Aim of the task:
Answer these from the talk page on the emergence article.
1. Which chapter number does SvenAERTS cite for Architecture and cities?
2. To what citation format did Finnusertop harmonize the article?
3. To what object does the last comment compare the bicycle example?

Given text:
⁂
Emergence and 5.1.3 Architecture and cities may offer a great example of emergence and unintelligent design / Emergence in a negative sense: stampedes of animals and humans
When I scan read through the article I wonder if emergence is not too often connotated with positive things? I know emergence from the setting of the "Tree of knowledge" - first there was matter, then life like microorganisms, then organisms with a mind, then organisms with a conscious - who could have predicted that the sum of 2 single items could result into 3 iso 2. Great, hopeful, inspiring. But I'm also working on sustainability and when I read chapter 5.1.3 (Emergence in the context of) Architecture and cities, I wonder if we shouldn't put a reference to uninformed people running towards towns with completely wrong expectations, straight into slums, criminality and their demise and that of their family and kids? Or similarly economic refugees from Africa obsessed with a completely wrong image of Europe - delivering themselves to the dangers of the desert, then the Mediterranean Sea - and when arrived - some who are misguided to the next level - obsessively want to cross the North Sea to the Island that is the UK and if there would have been yet another island beyond that, I assume they would obsessively go there, because there finally would be the country of milk and honey? All that obsessive human "running like chicken without a head" no matter what - even if it costs their lives and that of their family and kids, or animals and humans in a stampede where many get killed by trampling/pressuring till suffocation and death follows - complete madness - aren't those also a form of emergence - but in a negative sense and aren't they worthwhile mentioning? Sincerely, SvenAERTS (talk) 03:28, 16 February 2020 (UTC)
Citation style
Please pick a citation style and I'll harmonize it throughout the article. It seems that the article originally used footnotes, but has carried a hidden comment "Use unspaced Harvard Citations in the text: http://wiki.riteme.site/wiki/Template_talk:Harvard_citation" for at least a decade. – Finnusertop (talk ⋅ contribs) 21:40, 30 January 2020 (UTC)
- I've harmonized this article to use footnotes. – Finnusertop (talk ⋅ contribs) 11:15, 28 May 2020 (UTC)
Bicycle is a terrible example
The initial example of a bike + rider = motion doesn't describe an emergent phenomenon of the type we're talking about. Equally you might say the parts of a TV set, put together to produce pictures and sound, is an emergent phenomenon, and it isn't. It's just a thing made of parts. Not quite the same.
⁂
Data lines:
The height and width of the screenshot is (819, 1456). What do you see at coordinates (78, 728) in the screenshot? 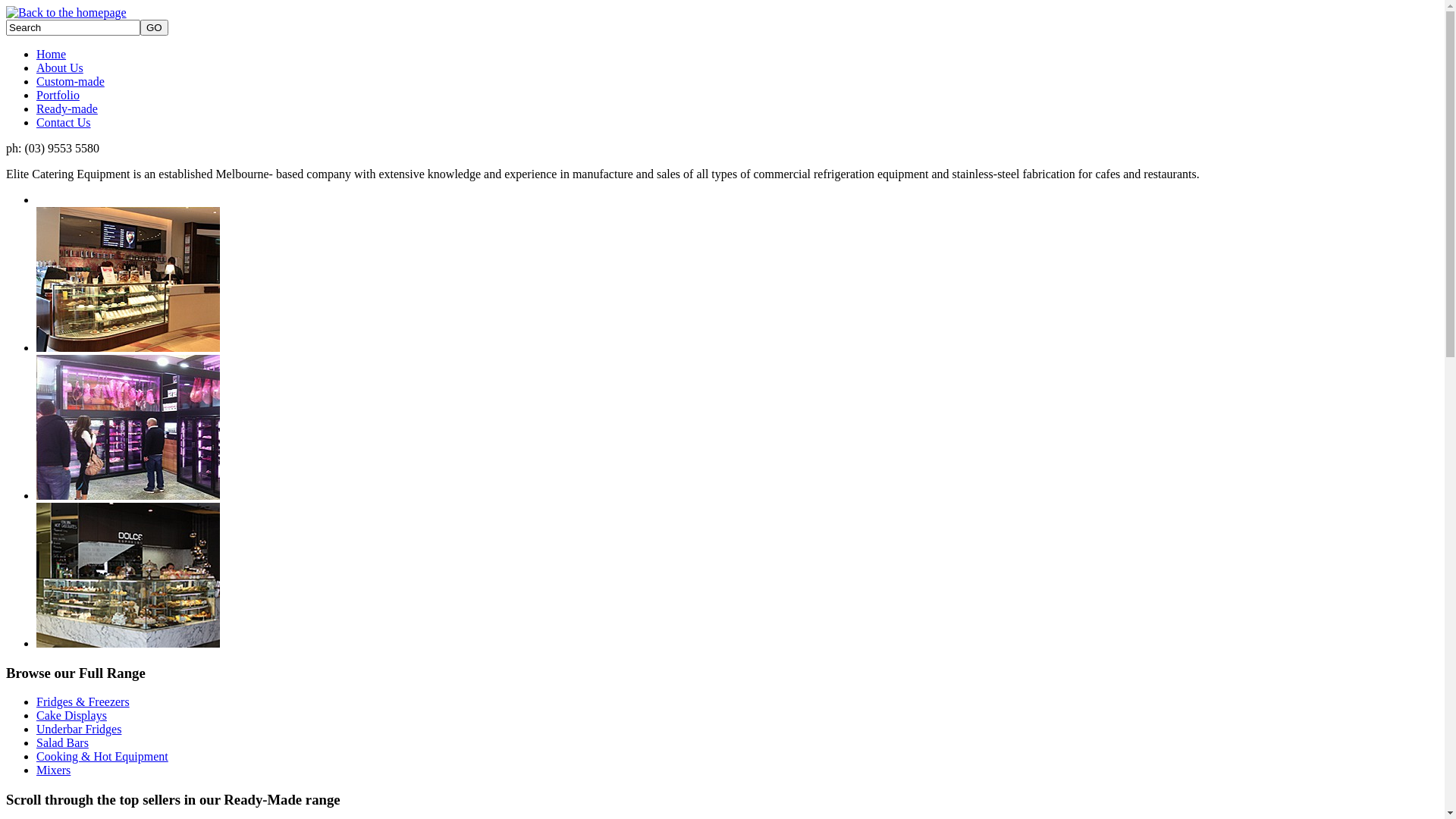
⁂
Solution to the exercise:
1. 5.1.3
2. Footnotes
3. The parts of a TV set